PD-L1 IHC evaluation by 22C3 assay. We compared the TPS of PD-L1 according to the 22C3 assay between the normal and prolonged fixation groups. The mean PD-L1 TPS was not significantly different between normal and prolonged fixation groups (normal fixation: 18.8%; prolonged fixation: 16.3%, p=0.277) (Figure 2A). We also assessed the TPS between normal and prolonged fixation groups using the 22C3 assay (Table II). The OPAs at the PD-L1 expression cut-offs of 1%, 25%, and 50% were 85%, 94%, and 91%, respectively. Fourteen samples exhibited discordant category features between the normal and prolonged fixation groups: six belonged to a higher category in the normal fixation group compared to the prolonged one, while eight belonged to a lower category.
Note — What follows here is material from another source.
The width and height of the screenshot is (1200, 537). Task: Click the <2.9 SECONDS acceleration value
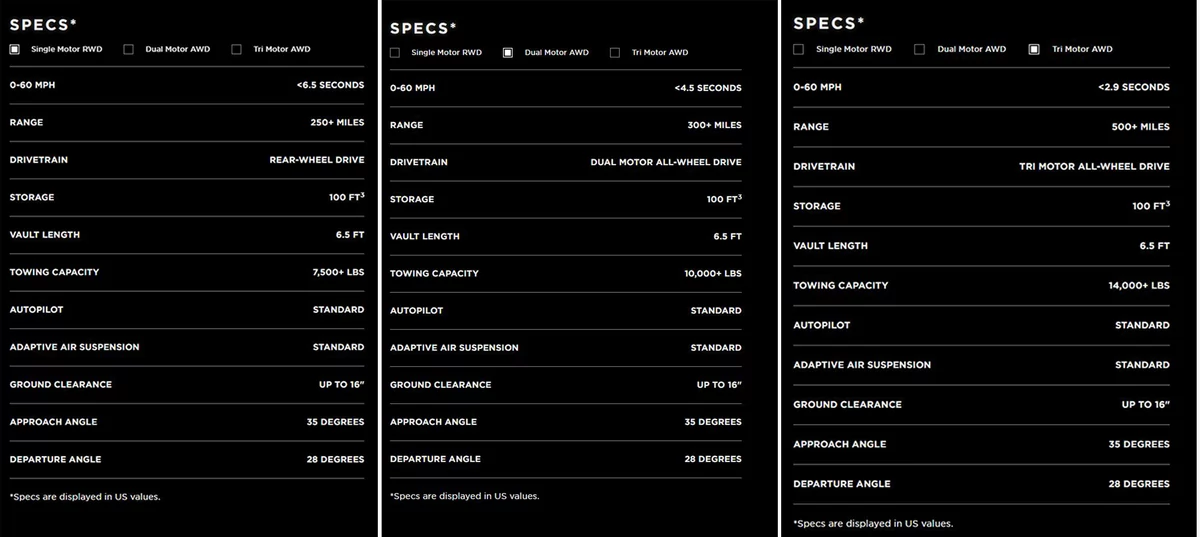click(x=1134, y=87)
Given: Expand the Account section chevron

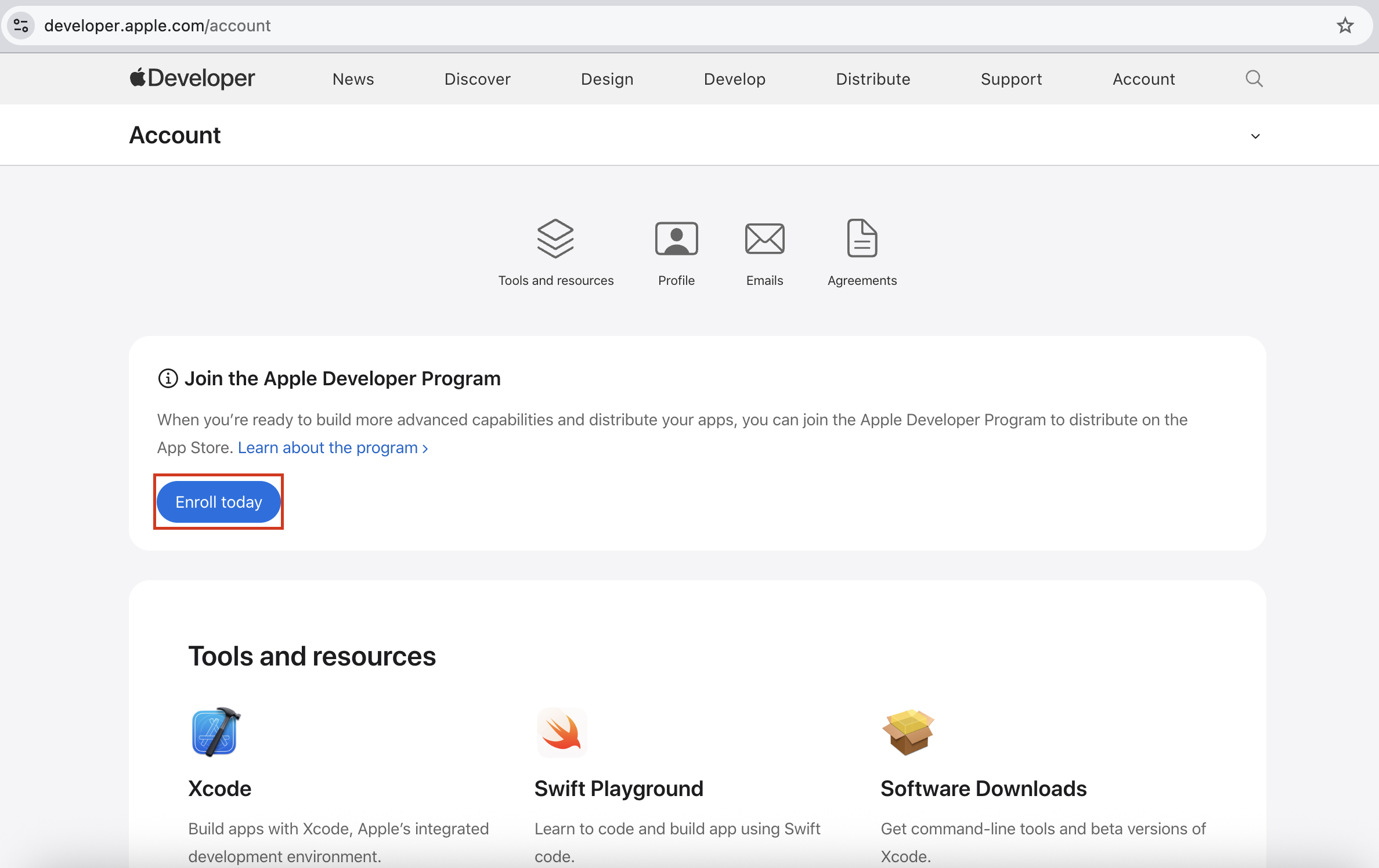Looking at the screenshot, I should point(1255,136).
Of these 14 samples, eight were negative (TPS <1%) in one fixation group, but not in both and exhibited TPS values between 1% and 10% in the positive group. One was discordant because its TPS was 1-24% in one fixation group, but 25-49% in the other. Five samples were strongly positive (TPS ≥50%) in one fixation group, but not in the other, and the TPS values of these five specimens, according to the normal and prolonged fixation group, were 80% and 20%, 75% and 30%, 60% and 25%, 30% and 70%, and 20% and 65%, respectively.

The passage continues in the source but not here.